Blottie contre lui, elle passe une main timide sous son pull. Dans le feu de leurs joutes amoureuses, elle n’a pas senti la longue ligne légèrement boursoufflée qui traverse son dos de l’omoplate gauche au bas des reins. Malgré elle, les larmes jaillissent. C’est sa faute. S’il n’avait pas été obnubilé par elle…
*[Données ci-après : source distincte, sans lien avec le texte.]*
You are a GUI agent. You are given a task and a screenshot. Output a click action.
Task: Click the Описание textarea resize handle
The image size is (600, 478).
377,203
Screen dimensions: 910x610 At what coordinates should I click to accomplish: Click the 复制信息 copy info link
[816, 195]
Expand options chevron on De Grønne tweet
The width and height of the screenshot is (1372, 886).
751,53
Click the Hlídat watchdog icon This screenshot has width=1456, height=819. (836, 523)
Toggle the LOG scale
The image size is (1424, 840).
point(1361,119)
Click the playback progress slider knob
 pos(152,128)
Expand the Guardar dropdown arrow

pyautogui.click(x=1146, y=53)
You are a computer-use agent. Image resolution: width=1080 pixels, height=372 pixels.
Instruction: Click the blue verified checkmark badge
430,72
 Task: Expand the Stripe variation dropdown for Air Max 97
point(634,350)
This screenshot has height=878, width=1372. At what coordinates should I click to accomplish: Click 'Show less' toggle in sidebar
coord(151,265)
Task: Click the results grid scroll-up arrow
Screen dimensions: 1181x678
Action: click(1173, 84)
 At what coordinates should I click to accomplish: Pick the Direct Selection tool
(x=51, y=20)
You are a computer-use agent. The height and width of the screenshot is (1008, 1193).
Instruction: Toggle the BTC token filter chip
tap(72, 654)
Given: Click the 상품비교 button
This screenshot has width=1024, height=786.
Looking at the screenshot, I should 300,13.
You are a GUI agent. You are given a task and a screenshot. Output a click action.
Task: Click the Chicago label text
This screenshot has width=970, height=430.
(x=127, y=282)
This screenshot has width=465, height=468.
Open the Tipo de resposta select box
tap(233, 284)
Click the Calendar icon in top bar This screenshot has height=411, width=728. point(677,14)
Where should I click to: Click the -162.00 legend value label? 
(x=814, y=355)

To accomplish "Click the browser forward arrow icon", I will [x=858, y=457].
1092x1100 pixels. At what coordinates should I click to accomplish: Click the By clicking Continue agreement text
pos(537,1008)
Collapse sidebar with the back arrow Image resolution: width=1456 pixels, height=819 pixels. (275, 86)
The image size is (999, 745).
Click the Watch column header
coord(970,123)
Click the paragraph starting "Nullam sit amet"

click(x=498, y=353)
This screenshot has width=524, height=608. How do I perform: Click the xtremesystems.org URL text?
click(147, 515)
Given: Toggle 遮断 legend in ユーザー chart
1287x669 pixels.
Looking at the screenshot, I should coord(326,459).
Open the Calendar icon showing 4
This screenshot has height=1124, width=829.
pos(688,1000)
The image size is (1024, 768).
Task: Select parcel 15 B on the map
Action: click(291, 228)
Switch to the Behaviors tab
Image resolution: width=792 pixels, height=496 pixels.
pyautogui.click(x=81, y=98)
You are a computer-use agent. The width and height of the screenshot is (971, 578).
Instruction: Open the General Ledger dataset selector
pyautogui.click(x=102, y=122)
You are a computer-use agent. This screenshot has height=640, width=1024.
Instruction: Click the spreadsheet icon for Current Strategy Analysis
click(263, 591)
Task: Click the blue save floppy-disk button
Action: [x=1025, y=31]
- Ne pleure pas ma chérie ! Je suis là, entier en forme et fou amoureux !
- Jonathan ?
- Quoi mon cœur ?
- Qu’allons-nous faire maintenant ? Mes études, ma mère… tout quoi ! Je ne veux plus te quitter ! C’est ma seule certitude.
-Tu serais prête à tout lâcher pour me suivre ?
- Bien sûr !
- Alors ne t’inquiète pas, tout s’arrangera mon amour ! L’important est que je sois près de toi au cours de tes prochains rêves.
- Pourquoi
- Ça ma douce Ehi Sha, tu le sauras en temps voulu ! Mais d’abord, nous allons devoir expliquer à ta mère que tu vas abandonner tes études pour suivre un saltimbanque. Et là aussi il vaut mieux que je sois près de toi lorsque tu affronteras cette épreuve !
-Je veux bien te croire.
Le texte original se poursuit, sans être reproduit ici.